Waxman’s committee is holding a series of hearings to examine the genesis of the financial crisis. Securities and Exchange Commission Chairman Christopher Cox and former Federal Reserve Chairman Alan Greenspan are among Thursday’s witnesses.

“The rating agencies broke this bond of trust, and federal regulators ignored the warning signs and did nothing to protect the public,” said Waxman. “The result is that our entire financial system is now at risk.”

Rep. Tom Davis of Virginia, the top Republican on the committee, said the credit rating firms’ triple-A credit ratings are meant to insulate investors against nasty shocks. “Many are asking how and why … they got it so wrong.”

A former S&P executive, Frank Raiter, said that the rating agencies focused on maximizing short-term profits and that money from rating asset-backed securities became so great that managers lost focus.

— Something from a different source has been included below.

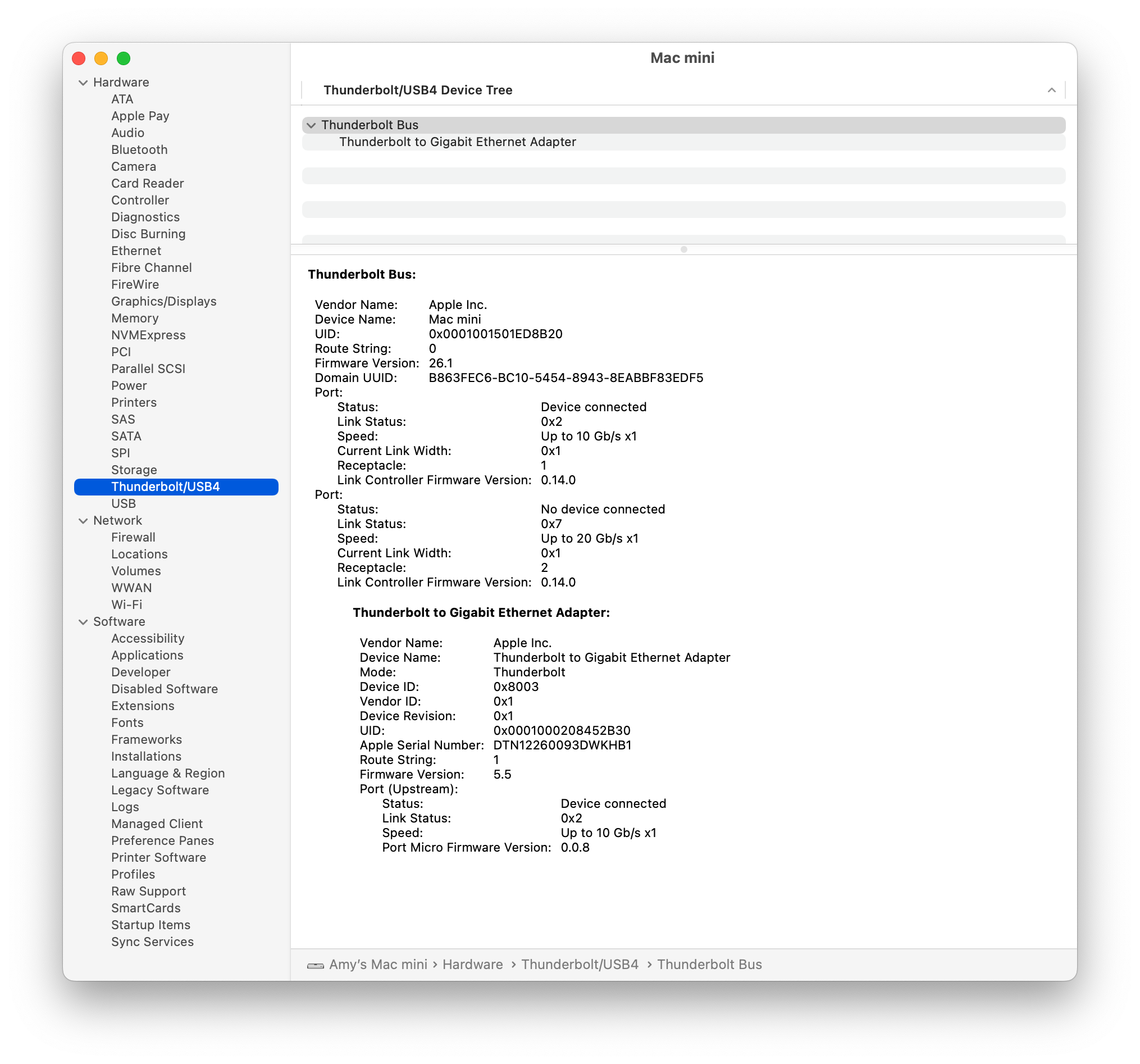Select Thunderbolt to Gigabit Ethernet Adapter row
1140x1064 pixels.
[x=457, y=142]
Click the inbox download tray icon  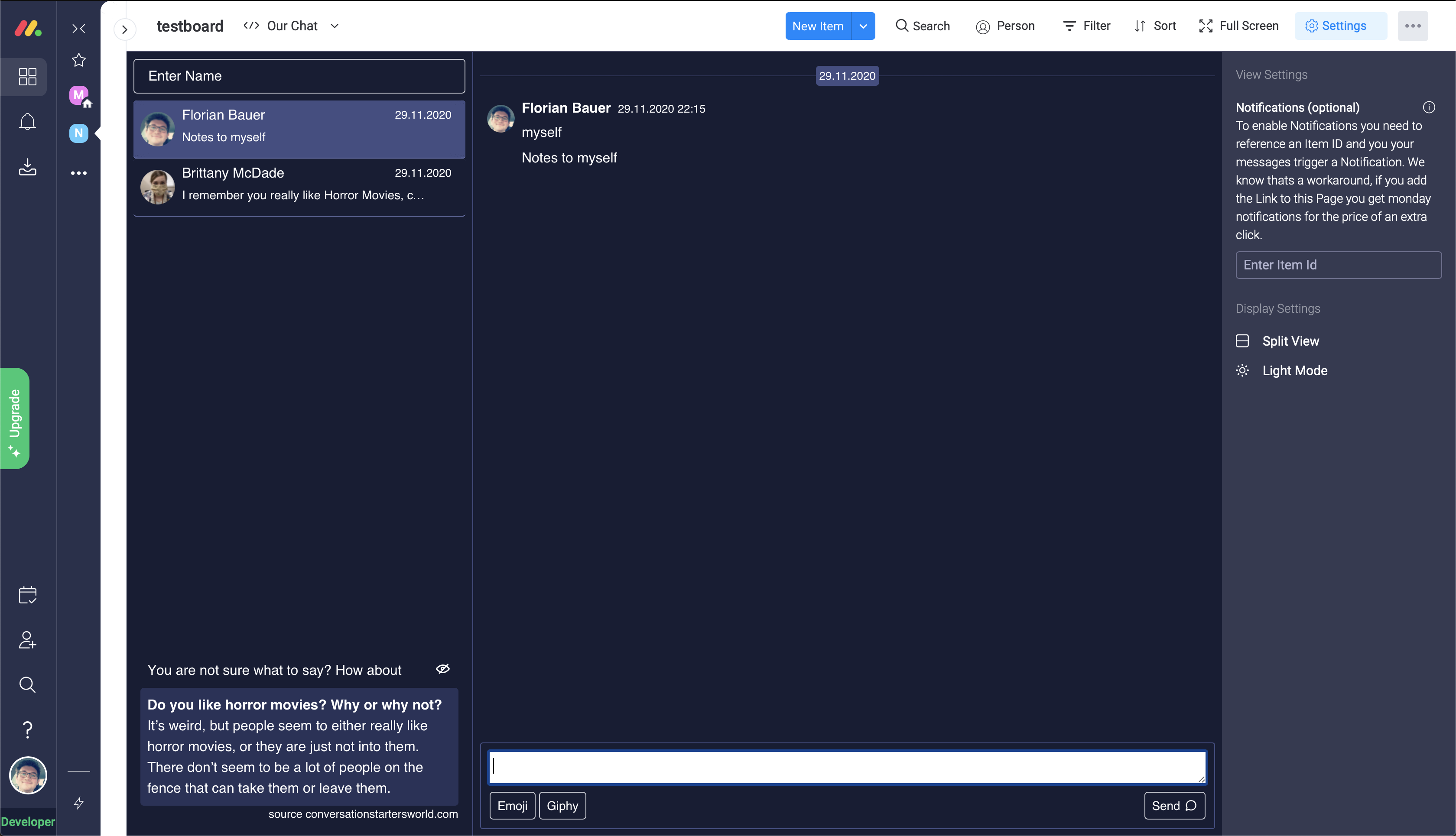coord(27,167)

Raiter, S&P’s managing director and head of residential mortgage-backed securities ratings from March 1995 to April 2005, said S&P failed to implement a model that could have given earlier warnings about many new products. He said cost was one reason the model was not kept current.

RATERS ADMIT SOME MISTAKES

The rating agencies themselves acknowledged some responsibility. “We did not … anticipate the magnitude and speed of the deterioration in mortgage quality or the suddenness of the transition to restrictive lending,” Moody’s McDaniel said.

Fitch Ratings Chief Executive Stephen Joynt said Fitch did not foresee the magnitude of the decline in the U.S. housing market or the dramatic shift in borrower behavior.

“I believe we’ve introduced significant conservatism into the models now,” he said at the hearing.

S&P President Deven Sharma said it is now clear that a number of assumptions used in preparing ratings on mortgage-backed securities issued between 2005 and mid-2007 did not work.

U.S. and European regulators are crafting rules to rein in credit raters and have already proposed a series of reforms, such as forcing raters to disclose more information about their underlying assumptions used to rate products.

Since the subprime mortgage market collapsed, credit raters have come up with some of their own solutions.

S&P is implementing more safeguards against potential conflicts of interest by establishing an office of the ombudsman and is increasing the amount of information it publishes about the stress tests for ratings.

Moody’s and Fitch also say they are working to insulate themselves from conflicts of interest.

Rating agencies agreed on Wednesday that much needed to be done to win back investor confidence.